* BEGIN *

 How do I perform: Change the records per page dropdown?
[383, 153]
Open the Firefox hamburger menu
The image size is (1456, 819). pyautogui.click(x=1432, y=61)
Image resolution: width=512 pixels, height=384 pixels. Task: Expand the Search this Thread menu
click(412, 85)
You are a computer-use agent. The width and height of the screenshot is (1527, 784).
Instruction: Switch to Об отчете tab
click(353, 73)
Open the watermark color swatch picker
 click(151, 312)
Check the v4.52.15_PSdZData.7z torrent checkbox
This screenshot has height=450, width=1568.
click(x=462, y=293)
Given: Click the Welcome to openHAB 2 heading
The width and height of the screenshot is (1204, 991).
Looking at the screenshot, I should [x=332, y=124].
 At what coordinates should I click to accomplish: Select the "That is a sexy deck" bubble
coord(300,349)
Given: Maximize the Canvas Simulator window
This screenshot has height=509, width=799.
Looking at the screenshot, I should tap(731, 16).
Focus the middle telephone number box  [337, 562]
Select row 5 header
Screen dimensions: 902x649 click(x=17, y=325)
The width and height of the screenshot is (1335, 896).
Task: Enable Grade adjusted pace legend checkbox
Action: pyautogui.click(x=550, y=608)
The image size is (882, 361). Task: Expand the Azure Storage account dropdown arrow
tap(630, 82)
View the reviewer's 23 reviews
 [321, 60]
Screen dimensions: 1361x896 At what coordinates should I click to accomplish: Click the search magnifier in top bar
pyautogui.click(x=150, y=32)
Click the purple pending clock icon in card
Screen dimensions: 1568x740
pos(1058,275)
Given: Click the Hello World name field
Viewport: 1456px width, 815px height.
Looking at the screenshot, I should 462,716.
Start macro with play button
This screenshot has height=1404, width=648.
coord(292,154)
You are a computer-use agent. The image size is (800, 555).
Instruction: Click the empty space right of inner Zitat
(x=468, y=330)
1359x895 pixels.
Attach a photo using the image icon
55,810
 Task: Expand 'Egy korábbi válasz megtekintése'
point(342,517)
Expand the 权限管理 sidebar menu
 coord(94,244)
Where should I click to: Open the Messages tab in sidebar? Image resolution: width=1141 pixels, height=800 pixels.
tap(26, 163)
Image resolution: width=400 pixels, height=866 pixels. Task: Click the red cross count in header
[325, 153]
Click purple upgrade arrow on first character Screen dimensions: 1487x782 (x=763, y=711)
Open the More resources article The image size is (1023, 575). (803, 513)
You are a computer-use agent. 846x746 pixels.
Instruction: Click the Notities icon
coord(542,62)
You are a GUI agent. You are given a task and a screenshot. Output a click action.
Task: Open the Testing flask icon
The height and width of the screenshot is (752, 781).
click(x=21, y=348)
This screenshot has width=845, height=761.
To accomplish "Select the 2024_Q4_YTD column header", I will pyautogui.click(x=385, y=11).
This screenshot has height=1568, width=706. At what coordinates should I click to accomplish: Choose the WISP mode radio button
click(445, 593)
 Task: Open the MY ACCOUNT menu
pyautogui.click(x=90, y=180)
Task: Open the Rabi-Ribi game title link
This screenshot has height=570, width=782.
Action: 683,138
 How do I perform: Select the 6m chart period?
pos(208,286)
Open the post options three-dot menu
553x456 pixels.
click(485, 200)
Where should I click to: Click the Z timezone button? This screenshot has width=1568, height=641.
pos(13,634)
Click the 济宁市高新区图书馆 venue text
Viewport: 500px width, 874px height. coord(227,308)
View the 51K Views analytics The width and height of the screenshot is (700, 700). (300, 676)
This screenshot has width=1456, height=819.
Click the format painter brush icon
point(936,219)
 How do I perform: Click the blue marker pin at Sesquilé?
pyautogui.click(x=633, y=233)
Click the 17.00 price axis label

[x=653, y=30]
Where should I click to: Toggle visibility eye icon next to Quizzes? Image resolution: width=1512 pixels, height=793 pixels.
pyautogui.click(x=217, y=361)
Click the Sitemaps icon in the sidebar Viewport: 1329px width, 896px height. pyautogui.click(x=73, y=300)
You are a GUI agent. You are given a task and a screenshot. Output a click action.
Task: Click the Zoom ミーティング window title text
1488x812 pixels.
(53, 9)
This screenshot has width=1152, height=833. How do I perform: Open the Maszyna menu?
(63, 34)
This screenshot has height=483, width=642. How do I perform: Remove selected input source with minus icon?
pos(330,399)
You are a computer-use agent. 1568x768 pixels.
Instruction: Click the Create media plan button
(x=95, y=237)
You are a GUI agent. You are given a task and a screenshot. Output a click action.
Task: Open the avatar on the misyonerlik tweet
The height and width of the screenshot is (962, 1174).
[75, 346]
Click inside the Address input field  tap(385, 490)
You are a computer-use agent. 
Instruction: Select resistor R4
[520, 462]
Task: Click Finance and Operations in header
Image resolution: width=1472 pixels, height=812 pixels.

* END *

(Task instructions):
Change "format painter" to "paint bucket" in everything from the line containing "View the 51K" down to the line containing "(x=95, y=237)", and write out only those rows again with nothing else altered.

(Final answer):
View the 51K Views analytics The width and height of the screenshot is (700, 700). (300, 676)
This screenshot has width=1456, height=819.
Click the paint bucket brush icon
point(936,219)
 How do I perform: Click the blue marker pin at Sesquilé?
pyautogui.click(x=633, y=233)
Click the 17.00 price axis label

[x=653, y=30]
Where should I click to: Toggle visibility eye icon next to Quizzes? Image resolution: width=1512 pixels, height=793 pixels.
pyautogui.click(x=217, y=361)
Click the Sitemaps icon in the sidebar Viewport: 1329px width, 896px height. pyautogui.click(x=73, y=300)
You are a GUI agent. You are given a task and a screenshot. Output a click action.
Task: Click the Zoom ミーティング window title text
1488x812 pixels.
(53, 9)
This screenshot has width=1152, height=833. How do I perform: Open the Maszyna menu?
(63, 34)
This screenshot has height=483, width=642. How do I perform: Remove selected input source with minus icon?
pos(330,399)
You are a computer-use agent. 1568x768 pixels.
Instruction: Click the Create media plan button
(x=95, y=237)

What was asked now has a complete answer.